The spatial patterns of precipitation, PET, and drought indices simulated by these eight models over the reference and future periods are discussed in the next section. In the following section, we present the MMM statistics obtained from the data outputs of these top eight models to evaluate the future hydroclimatic and drought changes over the AP.

Fig. 1
figure 1

Performance of CMIP6-GCMs for the period 1985–2014 over the AP in replicating various observational climate statistics for area-averaged precipitation and temperature.

Observed hydroclimatic patterns

Figure 2 shows the spatial distributions of the mean annual precipitation and PET across the AP from the MSWX and the MMM, and their biases over the reference period 1985–2014. The MSWX observations (Fig. 2a) indicate that the southwestern coastal region west of the Asir Mountains receives the highest precipitation in the AP, while the Empty Quarter region receives minimal to no precipitation, which is in line with earlier observational studies16. The MMM reproduces these distributions well qualitatively (Fig. 2a and b). The precipitation in the MMM reveals a remarkable concurrence with observations, as evidenced by the minimal absolute biases (± 0.1 mm/day) over the significant Southwest and Northern regions (Fig. 2c). Due to the low precipitation, actual biases are quite low, however, the bias exceeds ± 100% when shown as a percentage difference (see Supplementary Fig. S2). We also compared MSWX precipitation with station’s data for the period 1991–2020 and found that MSWX well aligns with observations (see Supplementary Fig. S3). The higher rainfall in the northern peninsula region is primarily due to transient winter activities, which are not well represented by the low-resolution GCMs, leading to MSWX’s overestimation of precipitation. The pattern correlation between MSWX and MMM of precipitation is 0.77, which is highly significant at a 99% confidence level.

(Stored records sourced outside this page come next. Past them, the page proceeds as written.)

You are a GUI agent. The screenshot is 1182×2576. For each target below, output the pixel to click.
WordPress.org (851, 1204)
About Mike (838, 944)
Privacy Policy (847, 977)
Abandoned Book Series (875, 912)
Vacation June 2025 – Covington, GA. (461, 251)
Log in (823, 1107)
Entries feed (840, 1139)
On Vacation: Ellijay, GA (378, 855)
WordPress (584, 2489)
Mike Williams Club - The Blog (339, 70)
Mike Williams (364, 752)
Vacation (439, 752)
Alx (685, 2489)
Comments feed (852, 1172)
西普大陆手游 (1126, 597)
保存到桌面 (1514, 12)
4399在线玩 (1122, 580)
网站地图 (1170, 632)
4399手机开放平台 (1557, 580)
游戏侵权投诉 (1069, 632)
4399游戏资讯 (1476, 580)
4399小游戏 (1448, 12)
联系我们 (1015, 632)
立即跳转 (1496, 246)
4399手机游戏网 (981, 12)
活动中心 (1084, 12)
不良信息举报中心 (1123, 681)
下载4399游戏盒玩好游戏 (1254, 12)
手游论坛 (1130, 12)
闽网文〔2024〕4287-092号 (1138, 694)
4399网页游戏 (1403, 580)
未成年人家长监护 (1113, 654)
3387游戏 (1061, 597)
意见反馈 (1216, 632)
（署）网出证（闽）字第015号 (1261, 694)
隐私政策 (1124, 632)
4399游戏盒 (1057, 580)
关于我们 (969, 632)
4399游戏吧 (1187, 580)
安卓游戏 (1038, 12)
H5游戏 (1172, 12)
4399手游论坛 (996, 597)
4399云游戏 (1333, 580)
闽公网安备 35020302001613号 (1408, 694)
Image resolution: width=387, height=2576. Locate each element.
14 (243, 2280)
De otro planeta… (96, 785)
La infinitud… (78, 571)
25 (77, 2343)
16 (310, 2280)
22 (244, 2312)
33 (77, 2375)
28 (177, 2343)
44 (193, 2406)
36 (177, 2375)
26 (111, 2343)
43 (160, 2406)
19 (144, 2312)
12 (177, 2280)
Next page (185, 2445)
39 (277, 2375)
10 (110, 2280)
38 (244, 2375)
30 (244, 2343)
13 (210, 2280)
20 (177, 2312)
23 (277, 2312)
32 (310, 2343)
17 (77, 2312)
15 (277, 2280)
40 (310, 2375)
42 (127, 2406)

The mean PET over the Empty Quarter is maximum in both the MMM and the MSWX (Fig. 2d and e). The model simulations generally underestimate PET, except along the southwestern boundaries (Fig. 2f). The actual biases in PET are quite high, which may be due to the PET values being higher than the precipitation values. However, the bias, when expressed as percentage differences (a maximum of ± 20%), is comparatively less than that of the precipitation (see Supplementary Fig. S2). The pattern correlation between MSWX and MMM is 0.81, which is higher than that for precipitation. Most of the regions with low precipitation exhibit high PET, which is also well simulated by the MMM. A negative association between PET and precipitation is expected over arid regions66. The arid conditions lead to high evaporative demand throughout the year, which causes higher PET than precipitation.

The supplementary Fig. S4 shows the annual cycles of both precipitation and PET simulated by the eight individual GCMs and the MMM compared against the observations. The MMM shows better performance in replicating the observed annual cycles of PET and precipitation than do the individual models. In addition, the MMM exhibits comparatively better fidelity in reproducing the observed annual cycle of PET relative to that of the precipitation. Nonetheless, the MMM exhibits reasonable competency in capturing the broad-scale spatiotemporal patterns of both variables.

Fig. 2
figure 2

Spatial climatology of MMM and MSWX for the period 1985–2014 and their biases for precipitation and PET over the AP. Black hatches in difference figures show the significance value at the 95% confidence level. Unit is mm/day for both variables.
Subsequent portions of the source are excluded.